Alterations of enzymes linked to arginine metabolism have been recently implicated in
Alzheimer's disease (AD). Despite strong association of arginine changes with nitric oxide (NO)
pathway, the impact of amyloid β (Aβ) peptides on arginine degradation and re-synthesis is unknown.
In the present study we compared expression levels of arginases (ARG1, ARG2), neuronal, endothelial
and inducible NO synthase isoforms (NNOS, ENOS, INOS), enzymes that metabolize arginine or resynthesize
it from citrulline and the levels of corresponding amino acids in rat pheochromocytoma (PC12) cells overexpressing
human Aβ precursor protein (APPwt cells). Moreover, we investigated the changes in miRNAs responsible for
modulation of arginine metabolism in AD brains.
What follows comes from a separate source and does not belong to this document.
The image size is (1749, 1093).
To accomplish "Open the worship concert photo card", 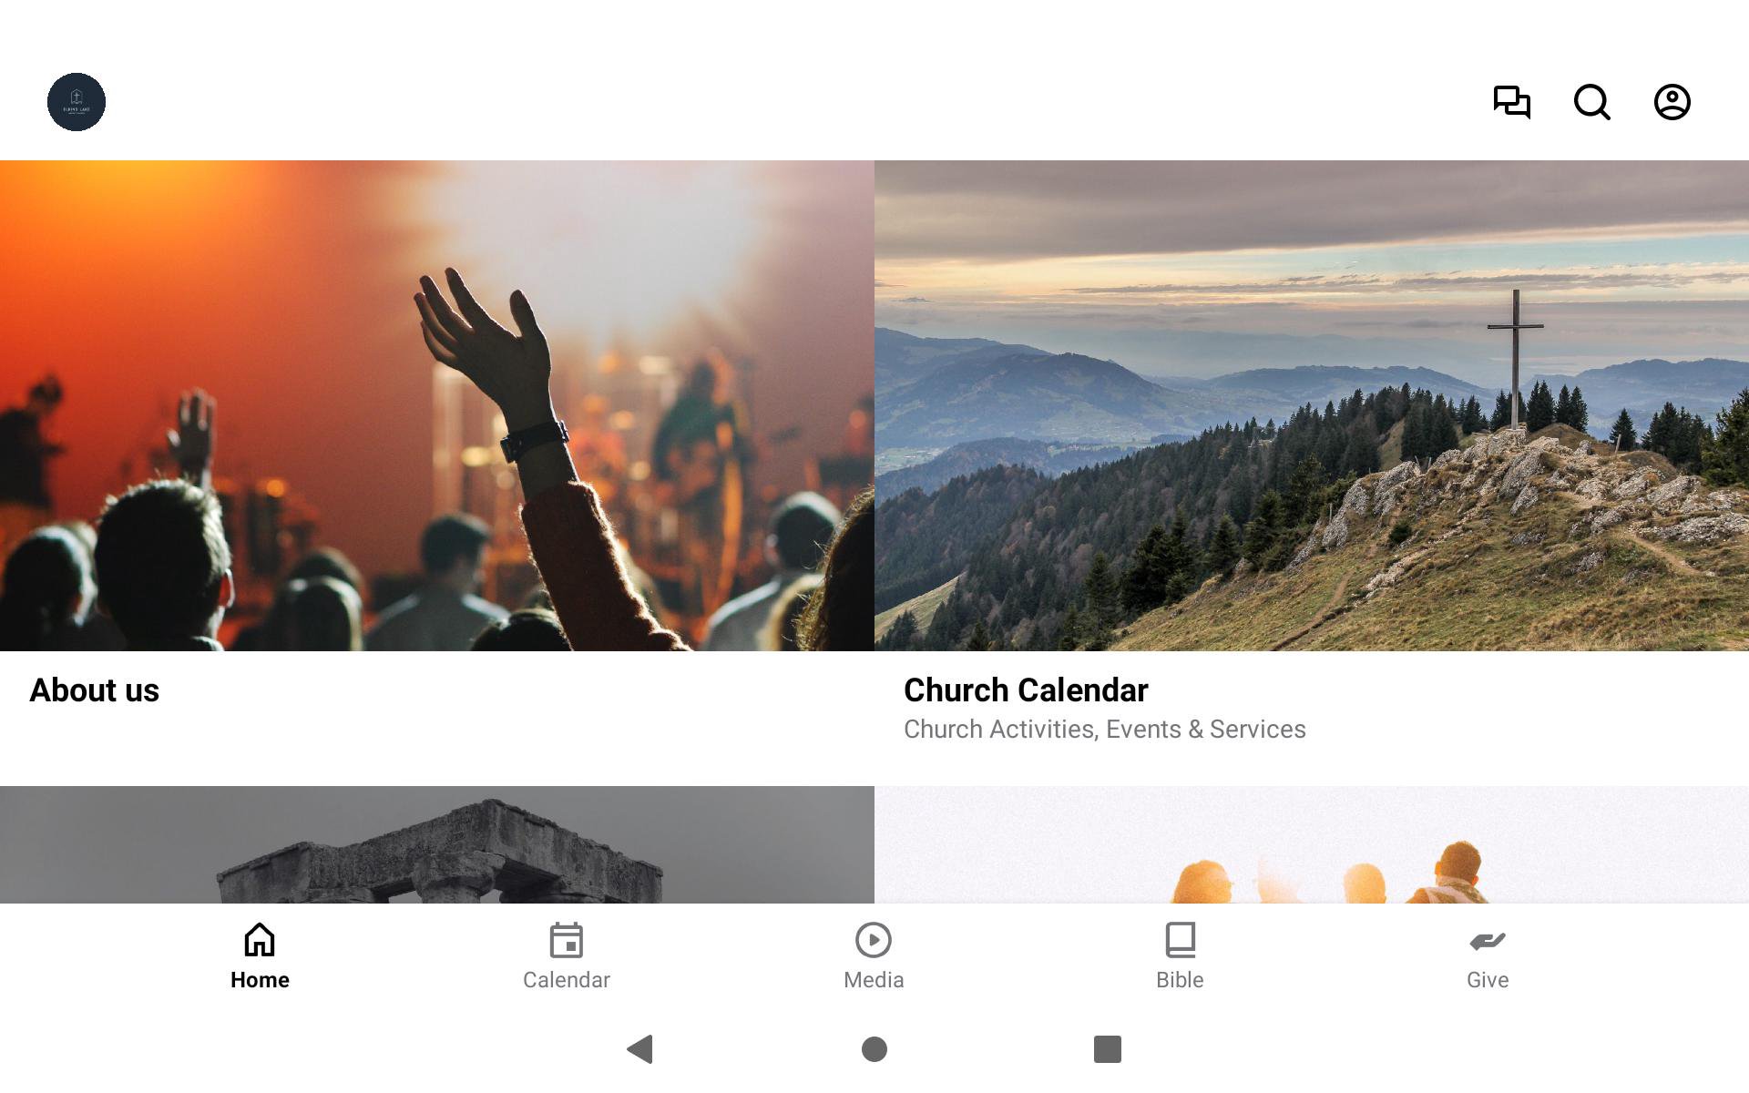I will coord(437,405).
Real-time PCR analysis revealed in APPwt cells significant decreases of
ARG1 and ARG2 which are responsible for lysing arginine into ornithine and urea; this reduction was followed by significantly
lower enzyme activity. NNOS and ENOS mRNAs were elevated in APPwt cells while iNOS was undetectable in
both cell lines. The expression of argininosuccinate synthase (ASS) that metabolizes citrulline was down-regulated without
changes in argininosuccinate lyase (ASL). Ornithine decarboxylase (ODC), which decarboxylates ornithine to form putrescine
was also reduced. Arginine, the substrate for both arginases and NOS, was unchanged in APPwt cells. However,
citrulline concentration was significantly higher. Elevated miRNA-9 and miRNA-128a found in AD brain tissues might
modulate the expression of ASS and NOS, respectively. Our results indicate that Aβ affects arginine metabolism and this
influence might have important role in the pathomechanism of AD.